Comportarsi da Polisportiva
In questa situazione Polisportiva Fanano ha cercato di comportarsi da Polisportiva e ha messo al centro lo sport e i giovani, rendendo noto più e più volte di non voler costituire parte attiva in questo progetto ma al contempo di non opporsi assolutamente alla possibilità di investimenti strutturali importanti: al contrario ha dichiarato anche per iscritto di accettare il trasferimento ad Ares della gestione del Palaghiaccio a costo zero, chiedendo solo tutele legittime per il settore artistico, da sempre scarsamente considerato da Ares.
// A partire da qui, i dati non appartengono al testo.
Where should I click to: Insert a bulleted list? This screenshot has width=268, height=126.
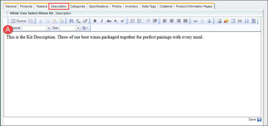click(x=140, y=21)
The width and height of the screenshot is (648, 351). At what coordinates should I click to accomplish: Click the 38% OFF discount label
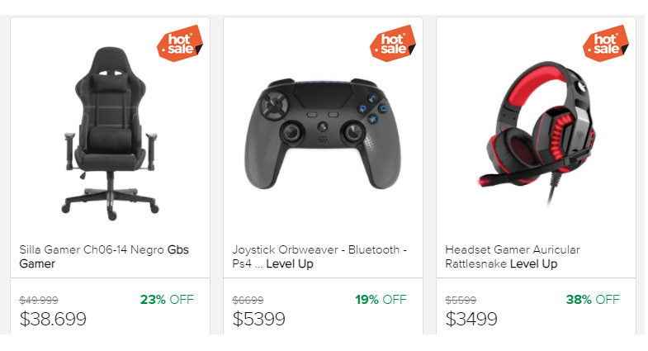coord(592,300)
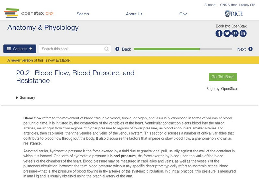The width and height of the screenshot is (259, 180).
Task: Click the Get This Book button
Action: coord(223,77)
Questa richiesta di tutele è stata gravemente definita “ricatto” da Ares, facendo emergere che per Ares una semplice obiezione è un’offesa.
Come scritto dal Sig. Tenca, general manager di Ares Sport, Ares voleva la Polisportiva.
Ma il Presidente, il Direttivo, i soci della SSD, non possono dare ad altri la Polisportiva, in quanto questa non è né del Presidente, né del Direttivo, né dei soci: è uno strumento che ha una finalità sociale e serve per sostenere tutte le attività sportive (anche quelle non interessanti per Ares) oggi e in futuro.

Il Comune sostiene nei mezzi di comunicazione che “Lo Stadio del ghiaccio è di proprietà del Comune di Fanano” e che, riferendosi ad Ares, “il Palaghiaccio è a disposizione per loro”, e sia Ares che il Comune ritengono che tutta Fanano è con Ares.
Cosa può aver impedito di concretizzare questo connubio?
La Polisportiva Fanano ha richiesto soltanto tutele per lo sport e per i suoi atleti e sarebbe la prima ad appoggiare un concreto e reale progetto di sviluppo del Palaghiaccio, anche cedendo la gestione a chi il Comune di Fanano riterrà meritevole della propria fiducia.